The Goshen Printmakers Guild can be hard to find on a first visit. Tucked in an alleyway between the Art Store and Fables Books in downtown Goshen, the shop’s only sign is a 3×5-inch index card taped to the inside window of the door.  

Inside, the studio is bright and well lit. Brick walls encapsulate numerous presses and tables, with huge workbenches holding sets of letters in different fonts.  Upbeat, modern voices like Lauryn Hill and Lil Nas X ring in the air, and Ida Short, the guild’s ever-enthusiastic caretaker, greets visitors in an apron.  

There are eight or nine presses in total — Short has trouble keeping count. One of them, a Vandercook press, is owned by the Goshen College English Department; another is actually a perforating machine which is used to create little perforations in papers, such as those on sheets of stamps.

What does Short do with her printing presses? Commercial work such as custom stationery, business cards, wedding invitations, and RSVPs take up about half her time, jobs that are necessary to keep the shop running.

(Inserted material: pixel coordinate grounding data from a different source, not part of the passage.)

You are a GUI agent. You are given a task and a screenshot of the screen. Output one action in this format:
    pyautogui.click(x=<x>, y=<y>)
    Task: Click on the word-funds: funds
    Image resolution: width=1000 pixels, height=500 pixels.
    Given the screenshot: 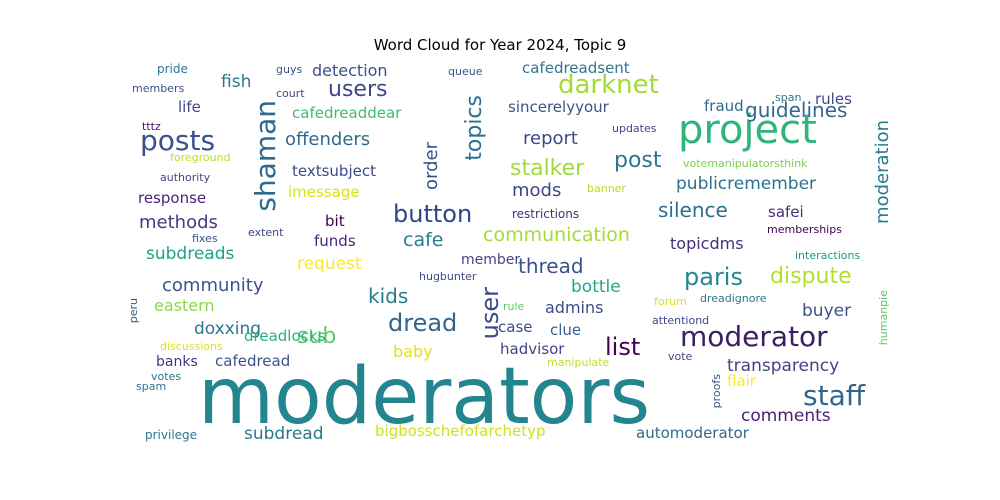 What is the action you would take?
    pyautogui.click(x=335, y=241)
     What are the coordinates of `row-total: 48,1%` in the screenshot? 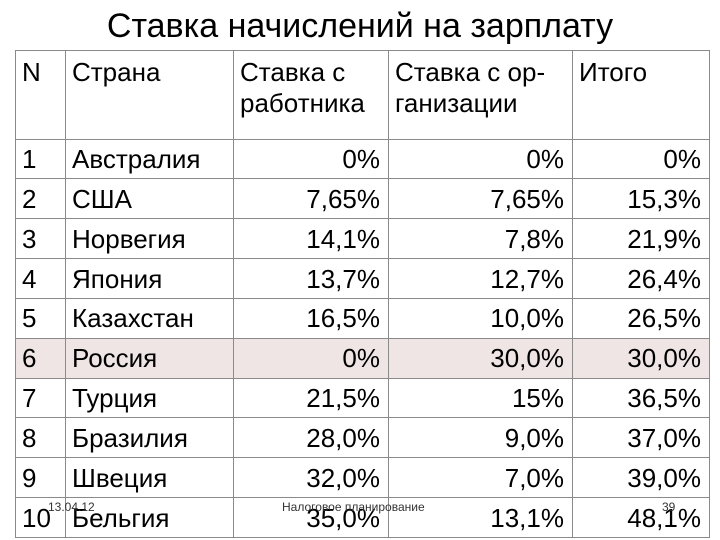 It's located at (641, 518).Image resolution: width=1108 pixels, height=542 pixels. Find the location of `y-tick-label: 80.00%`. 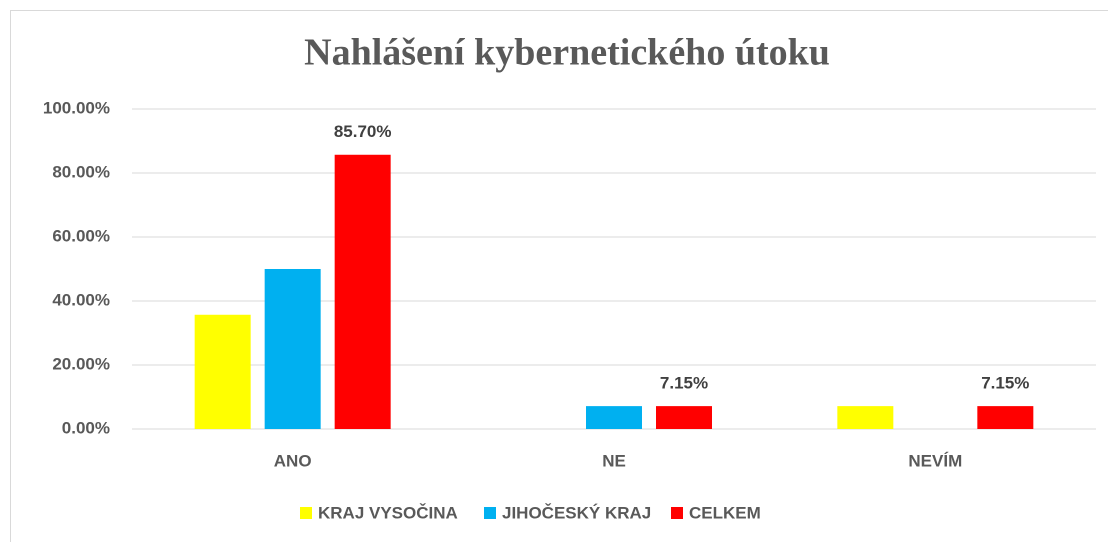

y-tick-label: 80.00% is located at coordinates (81, 172).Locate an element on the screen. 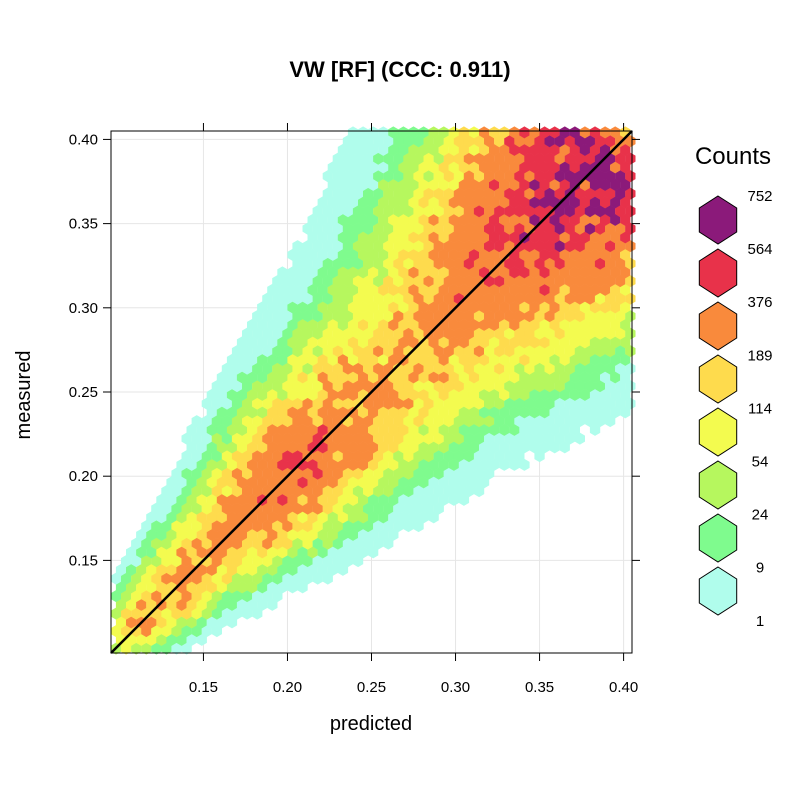  y-tick-label: 0.25 is located at coordinates (84, 392).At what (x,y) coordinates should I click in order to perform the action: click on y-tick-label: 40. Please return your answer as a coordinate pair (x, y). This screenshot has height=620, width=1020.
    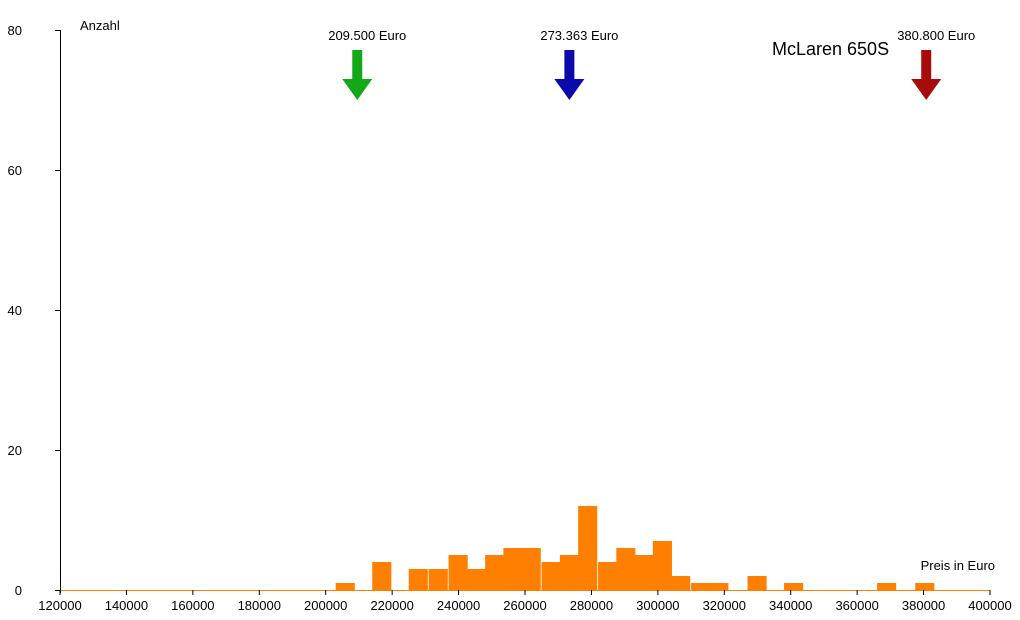
    Looking at the image, I should click on (15, 310). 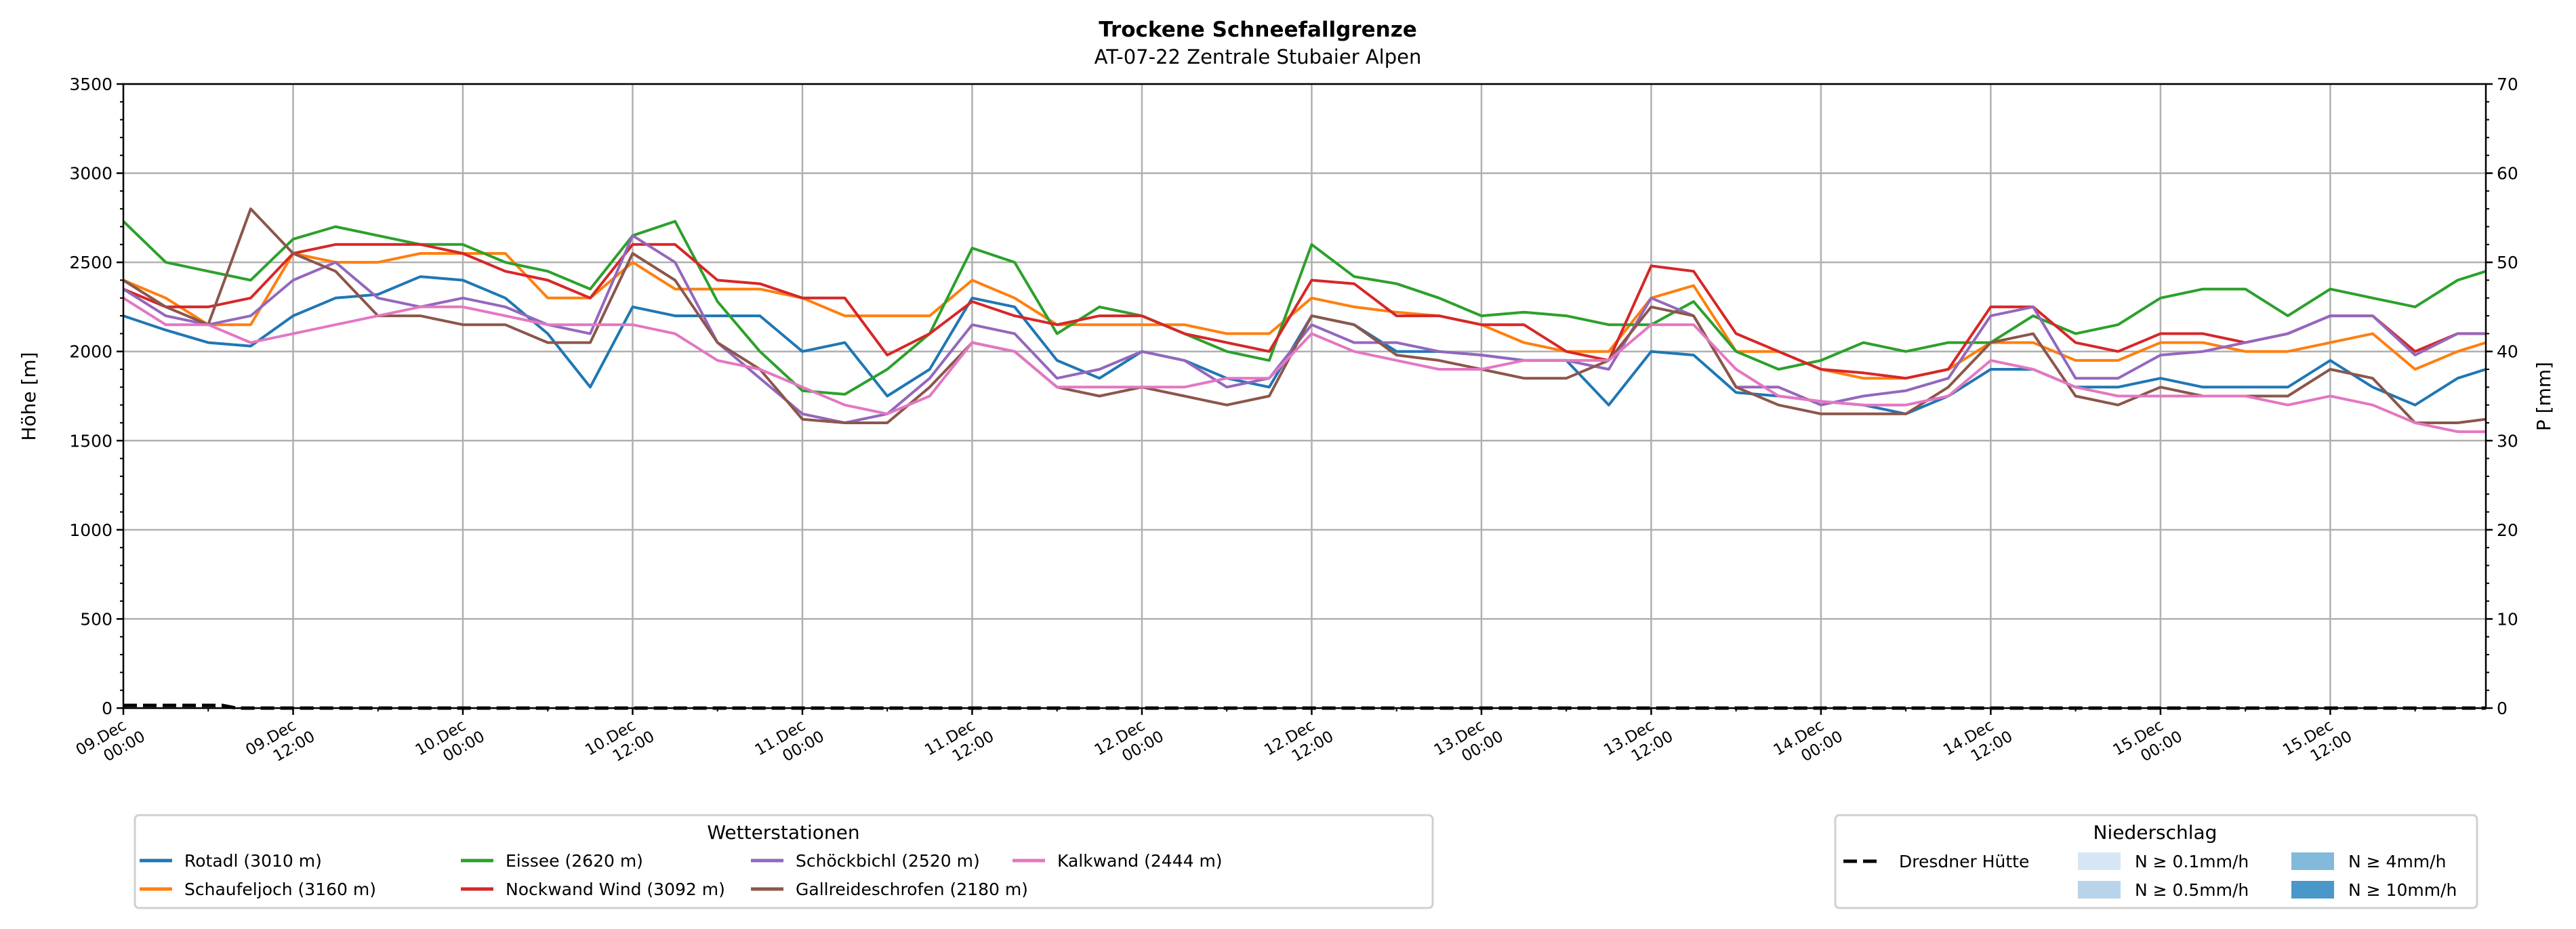 I want to click on y-tick-label: 3500, so click(x=91, y=84). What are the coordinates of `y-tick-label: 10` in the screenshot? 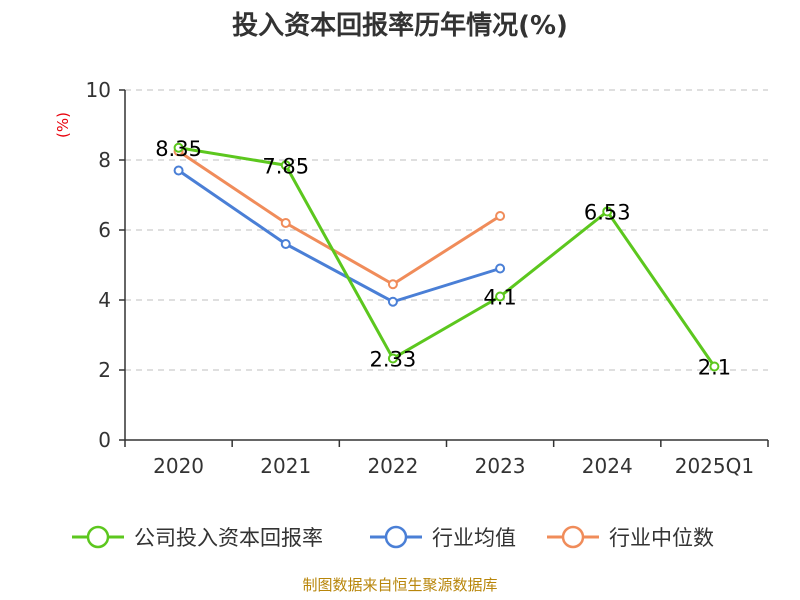 It's located at (98, 90).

Short’s true passion, however, is her community work.

“The other 50% of my time I spend organizing community events, working on my own art projects, collaborating with local artists,” Short said. “People coming in and using the space has been really cool to see.”

Short graduated from Goshen College with a degree in printmaking. After moving away and joining a printing co-op, she returned to Goshen and acquired her first printing press in 2020. 

She wished to establish some type of printing coalition in Goshen, “because print-making has a high barrier to entry depending on what kind you’re doing,” she explained. 

“You need equipment. You need room to store it. You need to maintain it.”

In medieval times, the word guild was used to describe a coalition of craftsmen working in the same field. It’s a good description of Goshen Printmakers: the studio provides space for the artistic, intricate process of printmaking to flourish. 

The name “guild” hearkens back to an age where manual printing presses were necessary for print media to exist. Nowadays, digital printing and media has rendered old presses somewhat obsolete. Maintaining her presses has been a difficult, involved endeavor for Short, stretching her skills beyond artistry.

“So much of my time is taken up with maintenance; I feel like I am a part time mechanic,” Short said. “When you are the only person in the studio and something goes wrong, you have to figure out how to fix it. It’s a category of things that isn’t really on the internet, so you’re blindly calling people.”

In an increasingly digital world, how can printing presses remain relevant? Why should printing press preservation be prioritized?

Short hosts groups for field trips and demonstrations, including numerous GC classes. Jessica Baldanzi, a GC English professor, has greatly appreciated the unique perspective printing provides — her memoir class will be visiting in the near future.

“The way that [printing works] forces you to be very efficient with language, to experiment a little,” Baldanzi said. 

Learning about printing helps students see “the art of how [writing] goes on the page rather than just printing it.” Baldanzi continued, “It makes you look at the language differently.”

Exhibiting and viewing words in varying physical contexts provides a certain feel for the language of a piece that is hard to describe unless you try it out.

“I’m not a leadite; I’m not anti-computer,” Baldanzi said. “I just think it’s important as a writer to work in as many different mediums as you can.”